START Text excerpt

A second uranium mine within our premier National Park, Kakadu - a mine which should be unthinkable, yet a mine which this Government is fast tracking.

The campaign to halt Jabiluka, led by the Mirrar traditional owners of that part of Kakadu, in partnership with local and national environment organisations, continues to build momentum. The PM said before the last election that he didn't consider the mine would go ahead - in fact, the approvals process began within days of the Coalition taking government. That process has been based on lowest common denominator processes. Despite the Environment Minister's own department noting that the Environmental Impact Statement had serious deficiencies, it was given the go ahead. Public participation was curtailed and the most recent process to explore the milling option at Jabiluka was subject to a minimal analysis via a Public Environment Report (not an EIS as the Minister was advised). We can expect the next phase of the approvals process any day despite overwhelming opposition from the Australian public, despite the imminent visit of the World Heritage Bureau Group to investigate whether Kakadu should be placed on the "World Heritage In Danger" list. Despite all this the Government is wedded to this mine and all that will follow in its wake.

END Text excerpt
START Listed entries

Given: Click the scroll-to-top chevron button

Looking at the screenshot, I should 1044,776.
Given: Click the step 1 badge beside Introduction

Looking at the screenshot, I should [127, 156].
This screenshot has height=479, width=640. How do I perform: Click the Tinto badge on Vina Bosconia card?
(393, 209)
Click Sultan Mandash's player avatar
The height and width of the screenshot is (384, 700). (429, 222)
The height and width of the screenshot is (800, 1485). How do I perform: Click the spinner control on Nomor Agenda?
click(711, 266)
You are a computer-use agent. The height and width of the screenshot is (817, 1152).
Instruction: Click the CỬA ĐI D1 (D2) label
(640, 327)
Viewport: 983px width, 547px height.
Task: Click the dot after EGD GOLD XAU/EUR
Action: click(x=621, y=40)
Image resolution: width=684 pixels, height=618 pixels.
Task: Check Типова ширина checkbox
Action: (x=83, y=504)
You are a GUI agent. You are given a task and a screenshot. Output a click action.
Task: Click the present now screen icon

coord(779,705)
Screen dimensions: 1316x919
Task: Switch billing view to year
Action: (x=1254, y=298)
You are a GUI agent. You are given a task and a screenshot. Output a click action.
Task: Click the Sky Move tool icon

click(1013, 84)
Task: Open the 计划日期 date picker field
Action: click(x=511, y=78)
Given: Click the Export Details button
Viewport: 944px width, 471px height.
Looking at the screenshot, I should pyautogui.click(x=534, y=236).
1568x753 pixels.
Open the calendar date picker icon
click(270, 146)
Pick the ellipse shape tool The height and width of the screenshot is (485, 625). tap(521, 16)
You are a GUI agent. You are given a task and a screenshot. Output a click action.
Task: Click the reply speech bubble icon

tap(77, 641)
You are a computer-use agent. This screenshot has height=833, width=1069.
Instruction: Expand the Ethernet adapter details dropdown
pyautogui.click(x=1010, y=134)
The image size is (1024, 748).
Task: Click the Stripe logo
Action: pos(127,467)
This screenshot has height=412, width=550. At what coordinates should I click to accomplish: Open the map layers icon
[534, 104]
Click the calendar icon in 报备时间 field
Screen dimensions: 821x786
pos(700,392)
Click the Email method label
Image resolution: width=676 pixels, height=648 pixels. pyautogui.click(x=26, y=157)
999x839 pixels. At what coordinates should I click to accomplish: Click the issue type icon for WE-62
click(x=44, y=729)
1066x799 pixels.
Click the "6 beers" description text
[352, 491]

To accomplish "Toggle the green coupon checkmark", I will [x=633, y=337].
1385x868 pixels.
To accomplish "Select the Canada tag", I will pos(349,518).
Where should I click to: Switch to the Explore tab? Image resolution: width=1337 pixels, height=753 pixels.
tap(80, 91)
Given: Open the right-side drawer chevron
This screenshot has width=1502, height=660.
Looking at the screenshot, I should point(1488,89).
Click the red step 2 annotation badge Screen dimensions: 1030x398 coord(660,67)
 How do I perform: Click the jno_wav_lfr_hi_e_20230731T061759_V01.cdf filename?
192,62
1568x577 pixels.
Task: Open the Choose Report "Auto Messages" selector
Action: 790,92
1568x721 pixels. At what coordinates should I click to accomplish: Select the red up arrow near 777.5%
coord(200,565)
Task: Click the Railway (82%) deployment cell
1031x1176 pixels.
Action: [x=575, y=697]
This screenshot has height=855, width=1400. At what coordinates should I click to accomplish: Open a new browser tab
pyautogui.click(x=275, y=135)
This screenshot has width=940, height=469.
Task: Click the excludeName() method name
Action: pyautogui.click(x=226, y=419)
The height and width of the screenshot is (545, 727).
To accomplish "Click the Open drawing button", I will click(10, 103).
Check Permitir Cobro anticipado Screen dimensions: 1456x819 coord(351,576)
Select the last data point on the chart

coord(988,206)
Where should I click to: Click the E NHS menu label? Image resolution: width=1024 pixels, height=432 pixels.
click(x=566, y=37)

END Listed entries

> _Task 1_
According to the Jabiluka text, who leads the campaign to halt the mine?
> _Task 2_
Return the part of the Jabiluka text that begins at the words "A second uranium" and stops after "is fast tracking.", copied word for word.

> _Exercise answer 1_
The Mirrar traditional owners of that part of Kakadu lead it, in partnership with local and national environment organisations.

> _Exercise answer 2_
A second uranium mine within our premier National Park, Kakadu - a mine which should be unthinkable, yet a mine which this Government is fast tracking.